Western_Grower_Shipper2022MayJune

Mike Way, Co-owner, Prime Time International, Coachella, Calif. Director since 2022 | Member since 1987 Way Forges Own Path to Produce By Tim Linden Like many of his colleagues on the Western Growers Board of Directors, Mike Way grew up in Salinas, graduated from Salinas High School and went to college to major in ag business.

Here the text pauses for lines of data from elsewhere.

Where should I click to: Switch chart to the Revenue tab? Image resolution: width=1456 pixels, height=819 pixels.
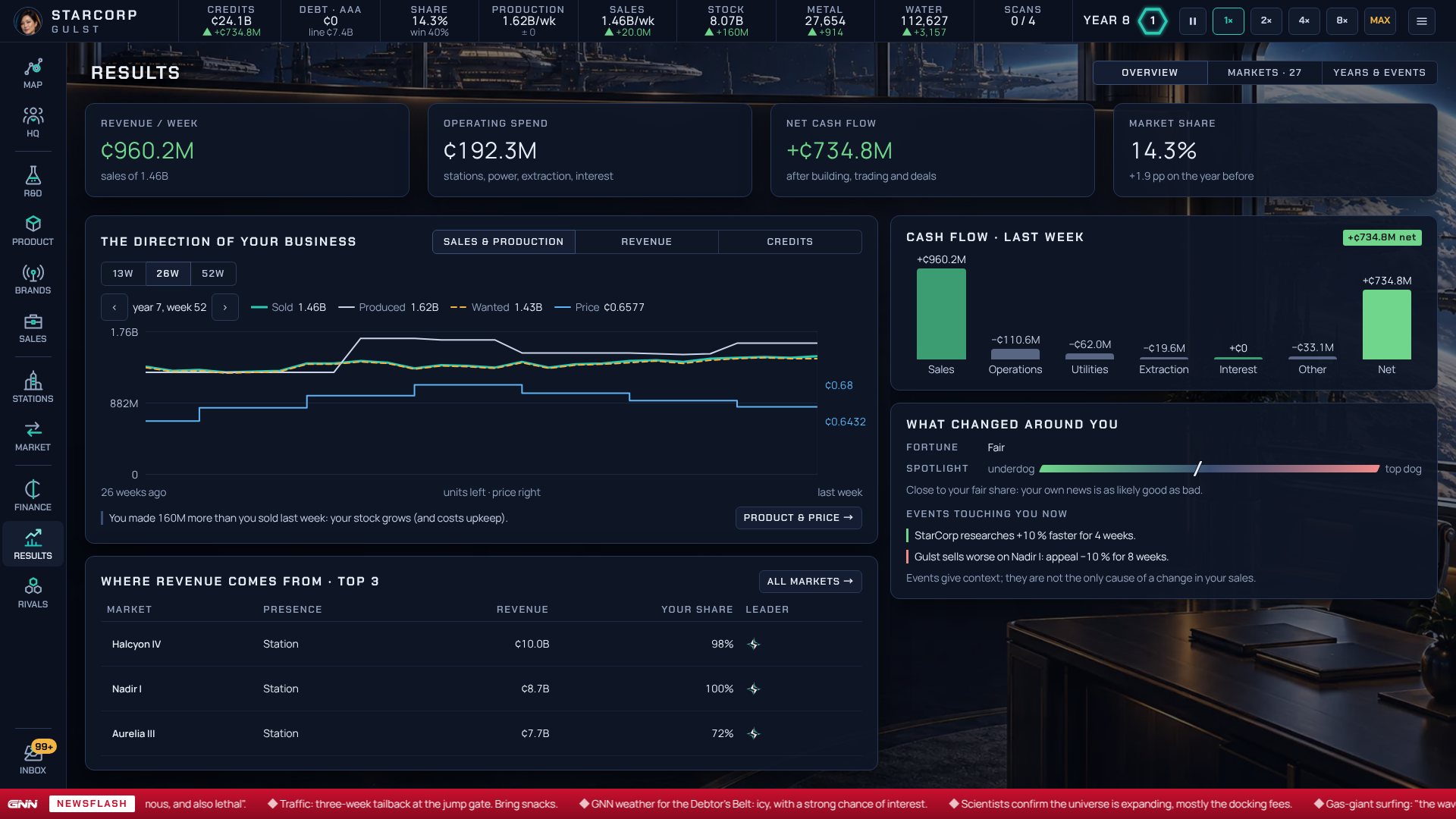[x=647, y=242]
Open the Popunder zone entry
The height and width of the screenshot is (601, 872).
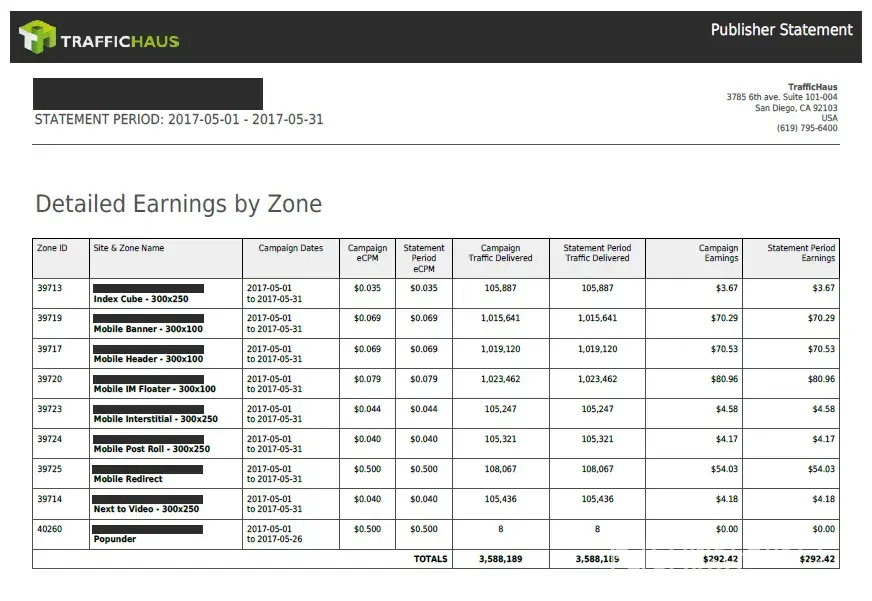(x=115, y=539)
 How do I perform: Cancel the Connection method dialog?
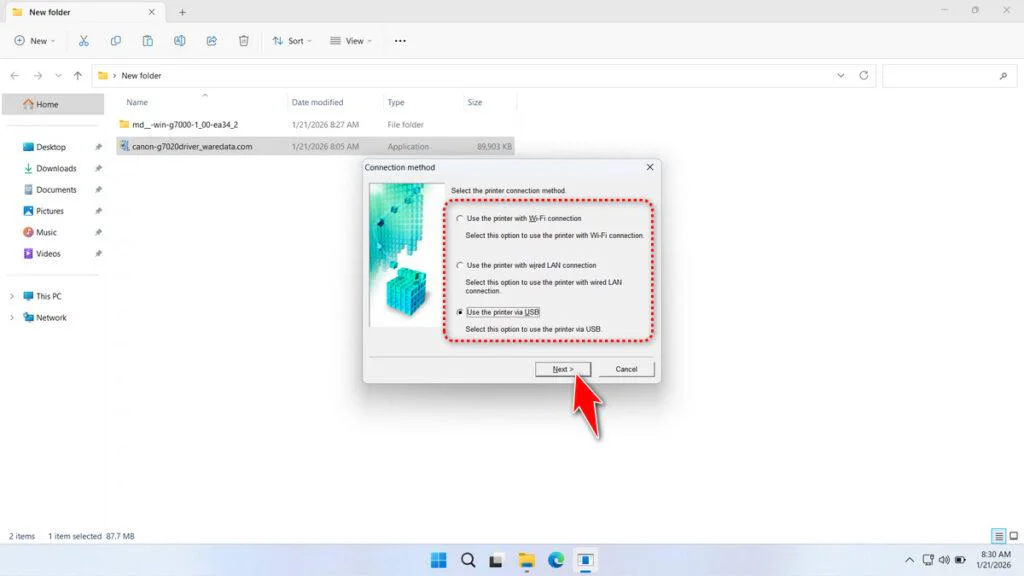[627, 368]
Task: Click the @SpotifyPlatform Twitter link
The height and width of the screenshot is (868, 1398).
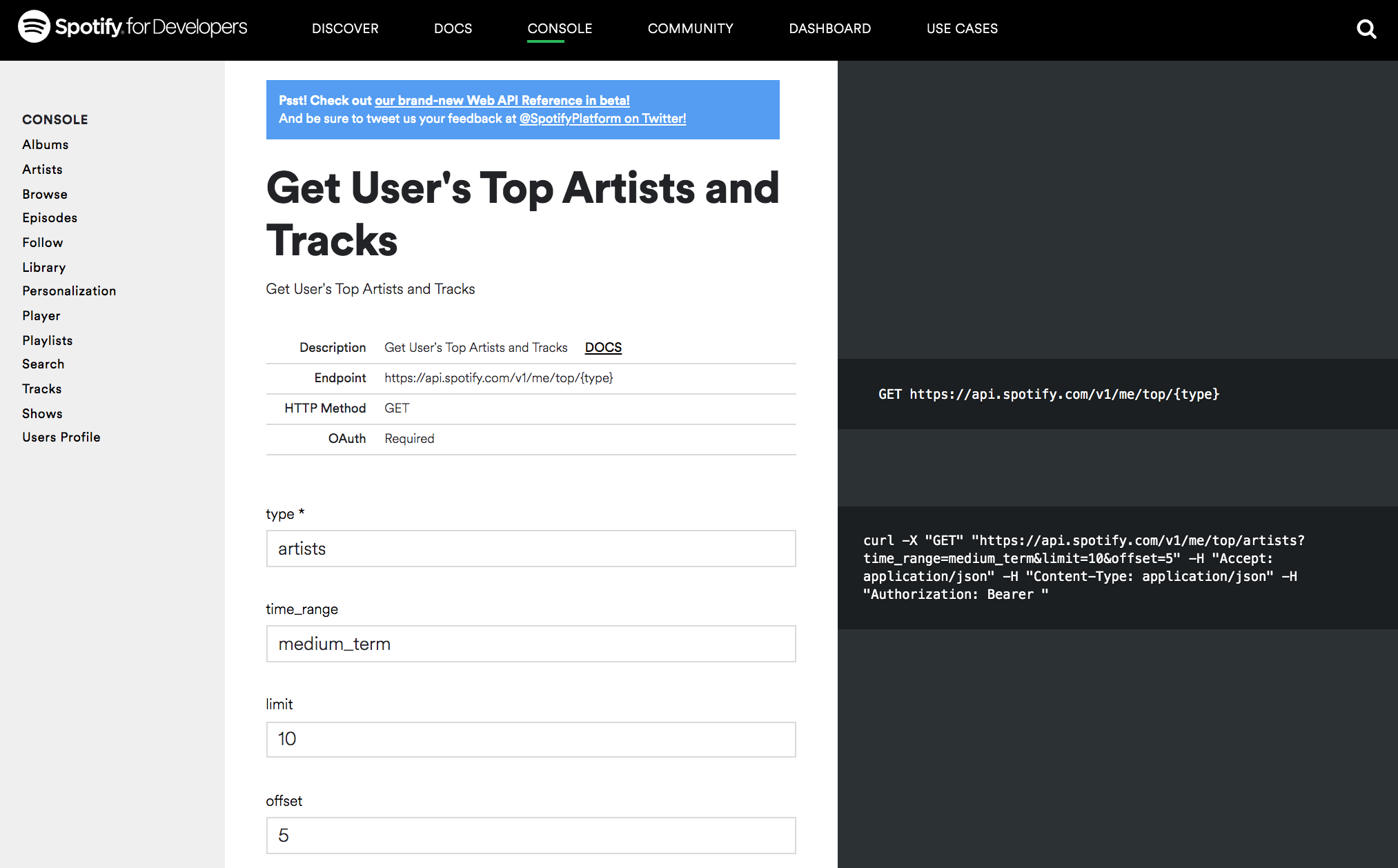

But he was not born with agriculture in his blood. “I was born and raised in downtown Salinas,” he recalls. “My dad was City Attorney of Salinas, and my mom was a homemaker.” Neither were born in Salinas as they moved there in 1965 specifically for his father to take that position. Three years later, Mike was born and, unfortunately, three years after that his father died. “I was raised by a single mom with the help of a lot of good friends,” Way said. The agricultural community and lifestyle did appeal to the Salinas native and when he graduated from high school in 1983, he matriculated to California State University at Fresno to get ready for an ag career. Soon after graduation, Way was hired by Sun World in December of 1988; it is one of only two jobs he has held in his career. “From Fresno, I moved to Riverside with Sun World and stayed there for two and a half years before they moved me to the desert in 1991,” he remembers. About a year later, Chuck Hodges, Mark Nickerson and Carl Sam Maggio put together the group that eventually called itself Prime Time International. Way joined that team as a salesman. “We initially had a different company name (C.H. Sales),” he said, noting that the Prime Time moniker was hatched a few years later as the leadership determined it would hang its hat on peppers. “Initially we shipped an assortment of vegetables from the desert,” he said. “The plan was to be in the vegetable business for seven to eight months of the year and take four months off. That idea lasted about two weeks.” Instead, the partnership began expanding its footprint and soon focused on green and colored peppers with deals in Mexico as well as California. Today and for the past 28 years, peppers have been Prime Time’s signature crop. “We have peppers every day of the year,” Way said. “We grow peppers in the desert, Oxnard and Bakersfield in California and we have 13 locations in Mexico. We are the largest pepper shipper in North America.” About five years ago, the shipper started an asparagus program that has grown to be about a

quarter of the company’s total volume and also features year-round production sourcing from Mexico and Peru. But peppers still make up the lion’s share of business with about 60 percent of sales. Prime Time also has seasonal production of sweet corn, tomatoes and green beans. In the 2000s, Way and Jeff Taylor became minority partners of the operation and in 2017, they became the managing partners. Just recently, the two partners completed the ownership shift and became co-owners with a majority stake in Prime Time. Though Way said the co-owners do have a couple of oars in the water concerning new projects, their main emphasis is on keeping their core business going and profitable. “California agriculture is currently swimming upstream,” Way said. “The increasing cost of everything is making it very difficult to produce a profit. We have to figure out how to get freight rates back down so we can survive.”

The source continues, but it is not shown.